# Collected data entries
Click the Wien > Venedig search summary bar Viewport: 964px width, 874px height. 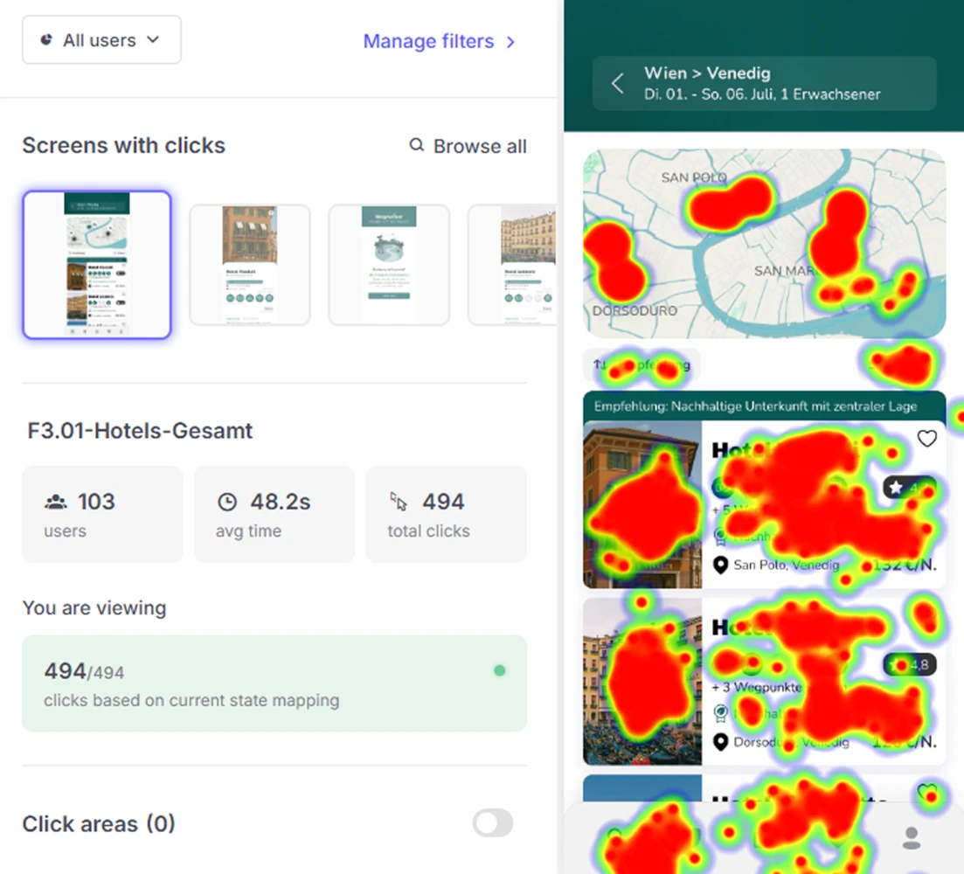pos(763,84)
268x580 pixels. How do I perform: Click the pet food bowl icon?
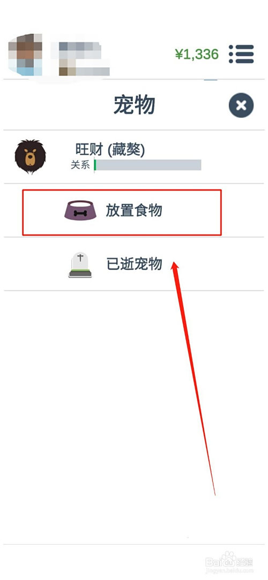[81, 211]
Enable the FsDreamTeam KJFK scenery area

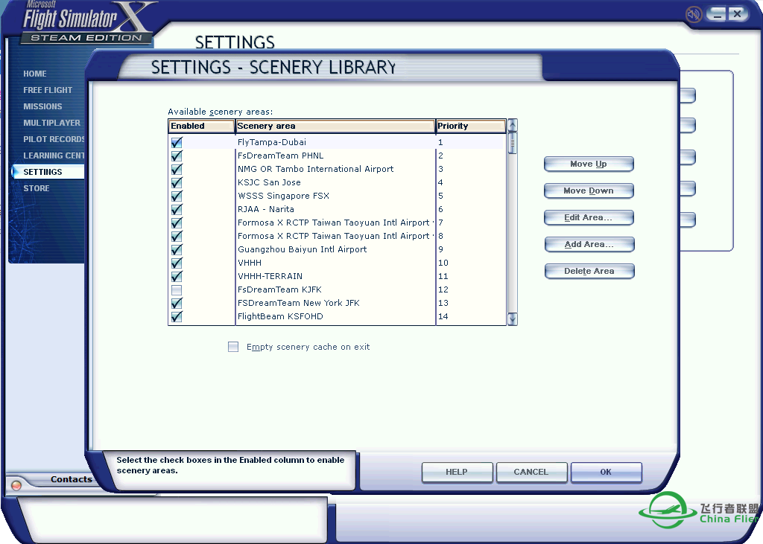click(x=177, y=289)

# What to do
Write out each line exactly, from the one containing "268x580 pixels. How" through the end of the entries, and skip the pictures.

# Exercise response
268x580 pixels. How do I perform: Click the pet food bowl icon?
[81, 211]
Enable the FsDreamTeam KJFK scenery area

click(x=177, y=289)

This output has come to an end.